So zitiert die linksliberale Tageszeitung Libération vom 08. September 2006 Strauss-Kahn mit den Worten: „Die Probleme der Arbeitsdauer werden nur durch den (Einzel-)Vertrag und durch Flexibilität, von Fall zu Fall, gelöst werden können.“ Anders als im benachbarten Deutschland ist aber in Frankreich die Arbeitszeit, ebenso wie die Festlegung eines für alle Branchen verbindlichen Mindestlohns, bisher eine Aufgabe des Gesetzes (und nicht allein von Tarifverträgen, die freilich für die abhängig Beschäftigten günstigere Bestimmungen enthalten und auf diese Weise vom Gesetz als Mindeststandard abweichen dürfen). Dieses Bekenntnis zur einzelvertraglichen Abrede kommt dem langjährigen Credo des französischen Wirtschaftsliberalismus – der dem Prinzip der gesetzlichen Regulierung wichtiger arbeitsbezogener Themen ein Ende setzen möchte - weit entgegen. Freilich hat sich auch die Kandidatin Ségolène Royal in ihrer Fernsehdebatte mit Nicolas Sarkozy vom 02. Mai in dieser Frage, bezüglich der Regelung der Arbeitszeit (die „zu starr“ sei), offen für Druck aus dieser Richtung gezeigt. Allerdings wollte sie eine Revision der bisher geltenden Regeln nur unter der Voraussetzung eines Abkommens der „Sozialpartner“, und nicht lediglich vertraglicher Abrede, in Aussicht stellen. 

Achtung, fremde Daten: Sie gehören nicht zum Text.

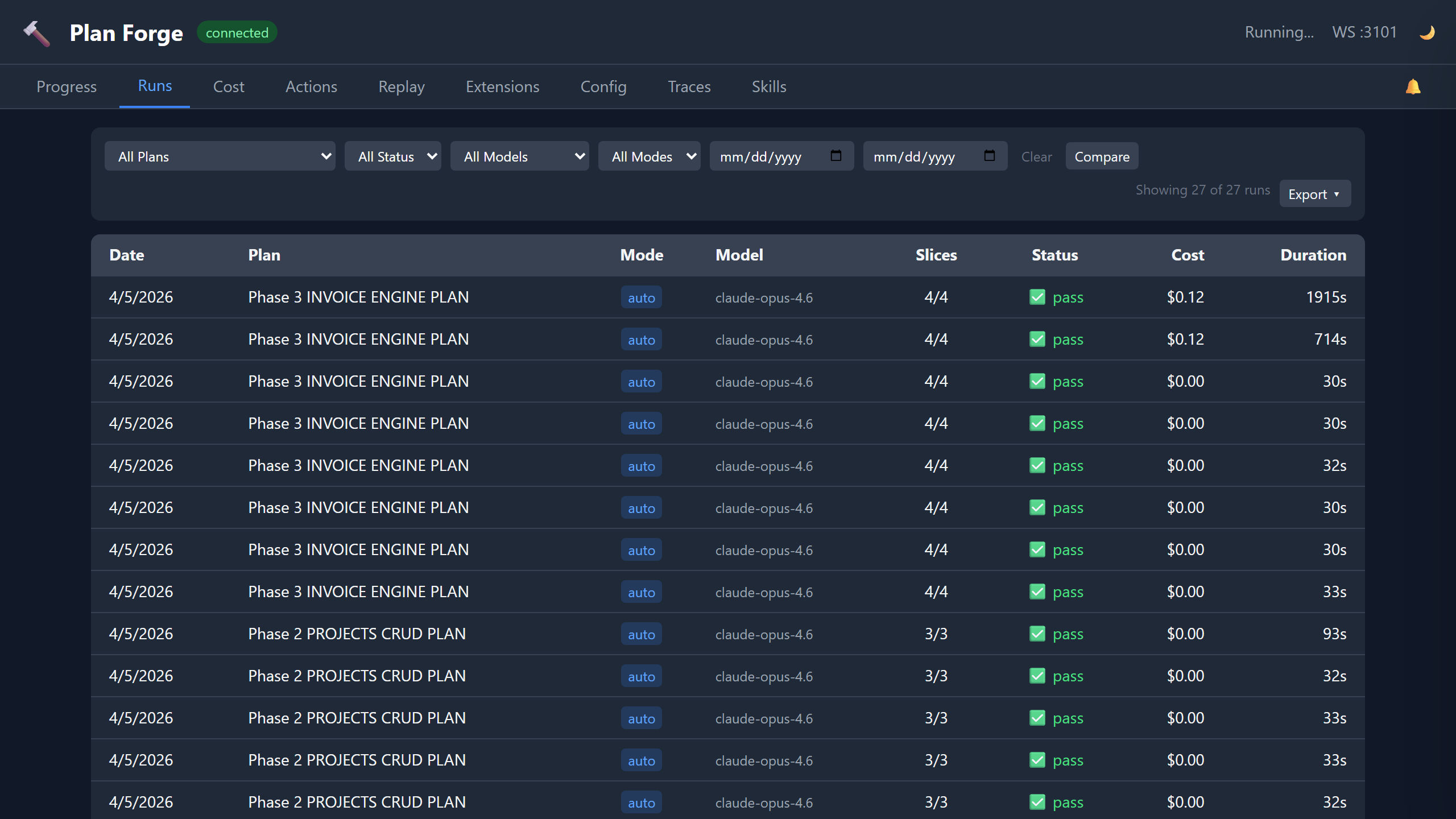Open the calendar picker on the start date field

click(836, 156)
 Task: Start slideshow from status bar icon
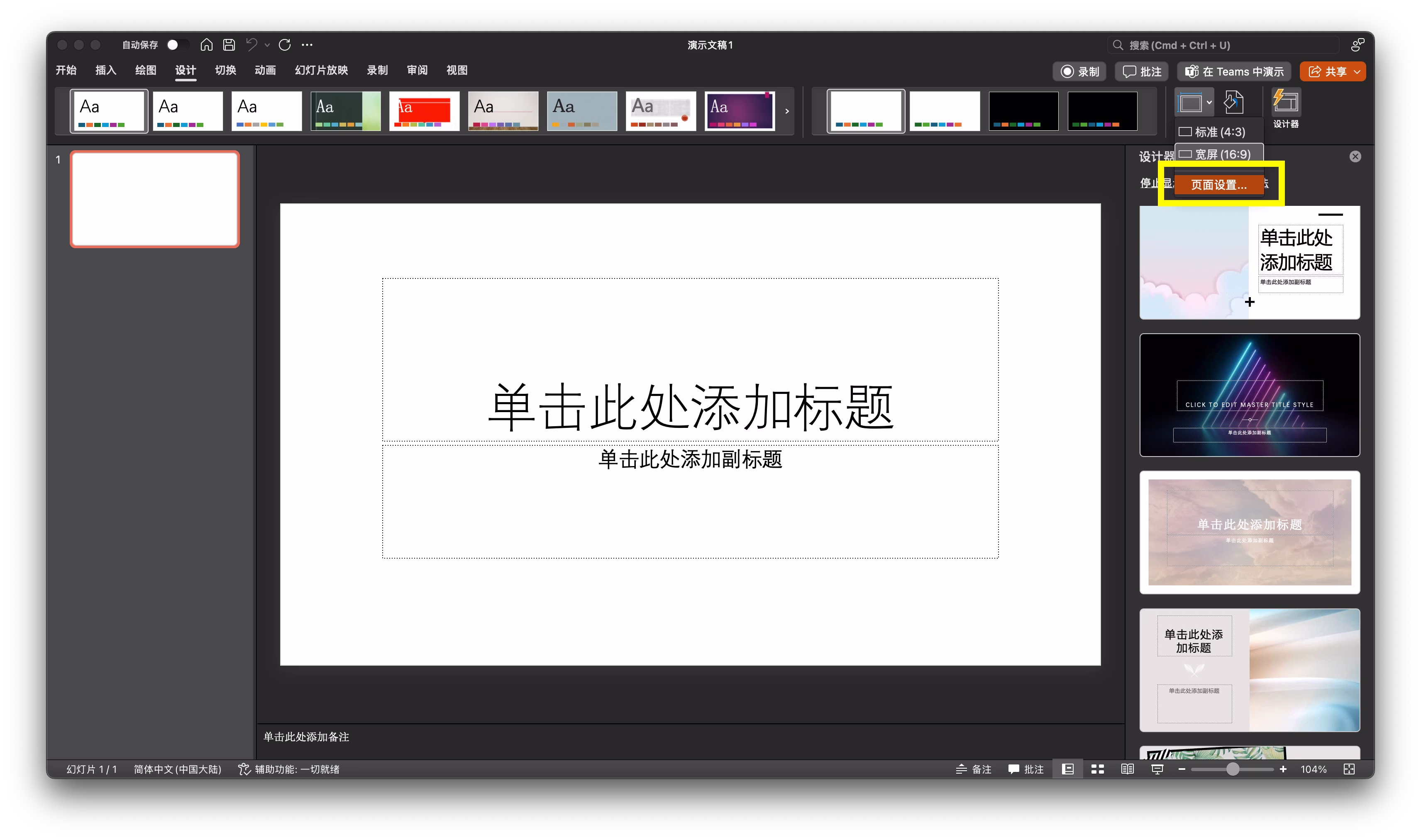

Am vorigen Freitag, Vorabend des „Nationalrats“ („kleinen Kongresses“) des PS, versammelte Dominique Strauss-Kahn seine Anhänger in Paris, hinter verschlossenen Türen. Am Donnerstag hatte er schon in die Öffentlichkeit hinausposaunt, wie seine Marschlinie für die nähere Zukunft aussieht: Nach der Wahlniederlage müsse „alles in Frage gestellt und neu erdacht (remis à plat) werden“, forderte er. Konkret sprach er sich dafür aus, dass „die  Linke“ nun wieder „die Verbindung mit der ökonomischen und sozialen Realität, die sie nie hätte verlieren dürfen“, aufnehme müsse. Was nichts anderes als eine verklausulierte  Formulierung für die Annäherung an Bedürfnisse der Wirtschaft darstellt.  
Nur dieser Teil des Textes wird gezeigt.